The measurements allowed the team to identify specific neurons in the MFC, called self-monitoring error neurons, that would fire immediately after a person made an error, well before they were given feedback about their answer.
For decades, scientists have studied how people self-detect errors using electrodes placed on the surface of the skull that measure the aggregate electrical activity of thousands of neurons. These so-called electroencephalograms reveal that one particular brainwave signature, called the error-related negativity (ERN), is commonly seen on the skull over the MFC right after a person makes an error. In their experiments, Fu and his colleagues simultaneously measured the ERN as well as the firing of individual error neurons.
They discovered two fundamental new aspects of the ERN. First, an error neuron's activity level was positively correlated with the amplitude of the ERN: the larger the ERN for a particular error, the more active were the error neurons. This finding reveals that an observation of the ERN--a noninvasive measurement--provides information about the level of activity of error neurons found deep within the brain. Second, they found that this ERN-single-neuron correlation, in turn, predicted whether the person would change their behavior--that is, if they would slow down and focus more to avoid making an error on their next answer. If the error neurons fired but the brain-wide ERN signature was not seen or was weak, the person might still recognize that they made an error, but they would not modify their behavior for the next task. This suggests that the error neurons need to communicate their error detection to a large brain network in order to influence behavior.
The researchers found further specific evidence for parts of the circuit involved.
"We found error neurons in two different parts of the MFC: the dorsal anterior cingulate cortex (dACC) and the pre-supplementary motor area (pre-SMA)," says Fu. "The error signal appeared in the pre-SMA 50 milliseconds earlier than in the dACC. But only in the dACC was the correlation between the ERN and error neurons predictive of whether a person would modify their behavior. This reveals a hierarchy of processing--an organizational structure of the circuit at the single-neuron level that is important for executive control of behavior."
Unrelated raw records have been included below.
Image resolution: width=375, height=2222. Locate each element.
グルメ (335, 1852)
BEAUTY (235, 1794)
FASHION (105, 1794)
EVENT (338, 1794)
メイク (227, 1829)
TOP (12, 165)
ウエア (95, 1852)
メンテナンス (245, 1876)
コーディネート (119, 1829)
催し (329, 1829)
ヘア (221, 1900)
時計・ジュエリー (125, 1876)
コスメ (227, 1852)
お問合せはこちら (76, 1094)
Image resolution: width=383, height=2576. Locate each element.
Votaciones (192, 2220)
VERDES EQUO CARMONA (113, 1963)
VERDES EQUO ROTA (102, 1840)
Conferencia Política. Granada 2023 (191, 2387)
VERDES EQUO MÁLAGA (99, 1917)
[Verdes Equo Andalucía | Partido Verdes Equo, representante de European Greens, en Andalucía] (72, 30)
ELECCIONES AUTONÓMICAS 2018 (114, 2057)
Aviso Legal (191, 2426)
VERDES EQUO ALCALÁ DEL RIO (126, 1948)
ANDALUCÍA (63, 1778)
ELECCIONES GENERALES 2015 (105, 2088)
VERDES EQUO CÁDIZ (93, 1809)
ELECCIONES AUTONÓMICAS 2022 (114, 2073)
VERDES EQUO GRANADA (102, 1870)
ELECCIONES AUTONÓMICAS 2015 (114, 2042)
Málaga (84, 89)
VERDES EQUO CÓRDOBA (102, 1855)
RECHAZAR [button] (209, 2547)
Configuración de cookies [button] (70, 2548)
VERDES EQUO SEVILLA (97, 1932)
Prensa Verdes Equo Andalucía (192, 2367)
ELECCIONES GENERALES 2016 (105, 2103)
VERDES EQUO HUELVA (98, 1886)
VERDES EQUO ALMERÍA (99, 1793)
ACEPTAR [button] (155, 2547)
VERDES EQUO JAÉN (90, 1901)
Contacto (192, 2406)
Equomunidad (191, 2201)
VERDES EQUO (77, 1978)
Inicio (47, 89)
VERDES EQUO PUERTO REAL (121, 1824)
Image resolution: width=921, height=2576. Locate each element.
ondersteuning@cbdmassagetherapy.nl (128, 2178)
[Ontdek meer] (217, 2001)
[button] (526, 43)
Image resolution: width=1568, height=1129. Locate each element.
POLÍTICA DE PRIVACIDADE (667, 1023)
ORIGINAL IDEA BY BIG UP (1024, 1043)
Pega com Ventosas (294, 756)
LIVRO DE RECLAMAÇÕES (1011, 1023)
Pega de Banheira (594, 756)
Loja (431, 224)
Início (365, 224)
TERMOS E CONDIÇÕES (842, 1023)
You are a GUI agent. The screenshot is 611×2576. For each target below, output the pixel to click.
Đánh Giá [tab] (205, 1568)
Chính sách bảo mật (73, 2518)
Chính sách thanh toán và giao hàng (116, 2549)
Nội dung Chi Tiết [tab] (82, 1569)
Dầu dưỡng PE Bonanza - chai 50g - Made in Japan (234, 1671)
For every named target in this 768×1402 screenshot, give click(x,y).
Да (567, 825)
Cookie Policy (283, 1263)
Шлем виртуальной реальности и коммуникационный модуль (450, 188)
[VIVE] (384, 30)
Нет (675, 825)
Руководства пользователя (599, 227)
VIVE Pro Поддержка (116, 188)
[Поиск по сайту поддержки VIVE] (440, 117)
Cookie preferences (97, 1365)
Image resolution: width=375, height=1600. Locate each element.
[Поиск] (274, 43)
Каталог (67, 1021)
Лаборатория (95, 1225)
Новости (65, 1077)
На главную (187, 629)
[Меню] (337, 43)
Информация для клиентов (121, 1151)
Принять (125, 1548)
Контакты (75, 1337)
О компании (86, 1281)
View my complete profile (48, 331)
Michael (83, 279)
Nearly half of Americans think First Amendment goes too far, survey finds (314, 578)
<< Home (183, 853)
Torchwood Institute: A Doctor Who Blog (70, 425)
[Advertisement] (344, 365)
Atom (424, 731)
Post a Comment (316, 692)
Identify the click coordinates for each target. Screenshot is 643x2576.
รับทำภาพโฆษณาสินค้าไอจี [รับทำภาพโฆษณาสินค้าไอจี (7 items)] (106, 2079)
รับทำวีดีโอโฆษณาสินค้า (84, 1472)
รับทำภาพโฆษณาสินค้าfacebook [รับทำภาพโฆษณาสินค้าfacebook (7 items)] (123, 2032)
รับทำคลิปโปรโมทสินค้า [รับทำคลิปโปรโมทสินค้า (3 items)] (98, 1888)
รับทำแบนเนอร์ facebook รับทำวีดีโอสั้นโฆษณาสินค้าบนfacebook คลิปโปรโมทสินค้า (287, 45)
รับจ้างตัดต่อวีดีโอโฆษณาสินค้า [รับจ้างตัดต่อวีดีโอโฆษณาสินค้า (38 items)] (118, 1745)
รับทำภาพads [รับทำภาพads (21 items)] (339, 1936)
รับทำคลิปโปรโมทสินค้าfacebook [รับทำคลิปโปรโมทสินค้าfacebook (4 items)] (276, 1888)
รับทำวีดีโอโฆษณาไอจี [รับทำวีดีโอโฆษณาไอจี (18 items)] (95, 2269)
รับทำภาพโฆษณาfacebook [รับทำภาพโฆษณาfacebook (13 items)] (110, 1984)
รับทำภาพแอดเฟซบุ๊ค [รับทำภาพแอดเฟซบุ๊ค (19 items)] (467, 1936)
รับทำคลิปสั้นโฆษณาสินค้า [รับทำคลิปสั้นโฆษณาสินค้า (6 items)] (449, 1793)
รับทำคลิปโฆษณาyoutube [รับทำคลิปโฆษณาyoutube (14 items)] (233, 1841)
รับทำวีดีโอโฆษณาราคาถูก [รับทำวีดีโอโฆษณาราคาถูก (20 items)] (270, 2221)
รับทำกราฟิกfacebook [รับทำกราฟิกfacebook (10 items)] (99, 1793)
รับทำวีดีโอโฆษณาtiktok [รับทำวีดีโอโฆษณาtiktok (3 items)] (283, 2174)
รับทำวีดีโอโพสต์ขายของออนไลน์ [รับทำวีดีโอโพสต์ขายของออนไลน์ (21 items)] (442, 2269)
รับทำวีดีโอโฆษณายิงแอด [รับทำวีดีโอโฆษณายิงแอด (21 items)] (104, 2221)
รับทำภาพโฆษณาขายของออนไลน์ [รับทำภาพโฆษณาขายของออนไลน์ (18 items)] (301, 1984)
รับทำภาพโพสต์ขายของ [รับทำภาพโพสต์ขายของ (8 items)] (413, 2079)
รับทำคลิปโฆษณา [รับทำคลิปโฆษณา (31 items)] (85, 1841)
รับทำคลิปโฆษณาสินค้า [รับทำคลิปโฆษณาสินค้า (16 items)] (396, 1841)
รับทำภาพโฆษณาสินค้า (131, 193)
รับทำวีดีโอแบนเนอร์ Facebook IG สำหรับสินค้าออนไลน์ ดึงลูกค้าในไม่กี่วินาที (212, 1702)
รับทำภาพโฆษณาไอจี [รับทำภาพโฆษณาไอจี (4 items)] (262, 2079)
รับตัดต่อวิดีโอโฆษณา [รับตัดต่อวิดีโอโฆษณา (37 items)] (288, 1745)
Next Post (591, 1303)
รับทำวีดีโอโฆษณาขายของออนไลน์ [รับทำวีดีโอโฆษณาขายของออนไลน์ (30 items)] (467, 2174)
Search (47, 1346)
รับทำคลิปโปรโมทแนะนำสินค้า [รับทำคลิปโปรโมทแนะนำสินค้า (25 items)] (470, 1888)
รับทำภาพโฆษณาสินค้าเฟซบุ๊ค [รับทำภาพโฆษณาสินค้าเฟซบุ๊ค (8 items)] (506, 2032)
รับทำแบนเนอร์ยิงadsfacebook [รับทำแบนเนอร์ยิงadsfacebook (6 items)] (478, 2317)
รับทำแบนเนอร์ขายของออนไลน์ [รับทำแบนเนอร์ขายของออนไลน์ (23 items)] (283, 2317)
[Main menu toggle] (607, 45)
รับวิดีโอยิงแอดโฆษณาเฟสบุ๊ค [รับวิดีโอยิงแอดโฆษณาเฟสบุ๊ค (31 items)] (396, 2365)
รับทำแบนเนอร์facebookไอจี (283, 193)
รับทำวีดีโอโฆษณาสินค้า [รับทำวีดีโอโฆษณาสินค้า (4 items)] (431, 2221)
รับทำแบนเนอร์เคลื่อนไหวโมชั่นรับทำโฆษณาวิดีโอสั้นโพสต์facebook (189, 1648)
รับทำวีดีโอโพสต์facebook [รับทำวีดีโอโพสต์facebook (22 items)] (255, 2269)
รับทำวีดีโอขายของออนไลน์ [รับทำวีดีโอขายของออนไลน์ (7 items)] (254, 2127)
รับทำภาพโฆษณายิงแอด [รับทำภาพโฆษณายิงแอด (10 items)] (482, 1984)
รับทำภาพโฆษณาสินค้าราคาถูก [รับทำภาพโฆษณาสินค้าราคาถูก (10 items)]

The research could also have implications for understanding obsessive-compulsive disorder, a condition in which a person continuously attempts to correct perceived "errors." For example, some individuals with this condition will feel a need to repeatedly check, in a short time period, if they have locked their door. Some people with obsessive-compulsive disorder have been shown to have an abnormally large ERN potential, indicating that their error-monitoring circuitry is overactive. The discovery of error neurons might facilitate new treatments to suppress this overactivity.
The researchers next hope to identify how the information from error neurons flows through the brain in order to produce behavioral changes like slowing down and focusing. "So far, we have identified two brain regions in the frontal cortex that appear to be part of a sequence of processing steps, but, of course, the entire circuit is going to be much more complex than that," says Adolphs. "One important future avenue will be to combine studies that have very fine resolution, such as this one, with studies using fMRI [functional magnetic resonance imaging] that give us a whole-brain field of view."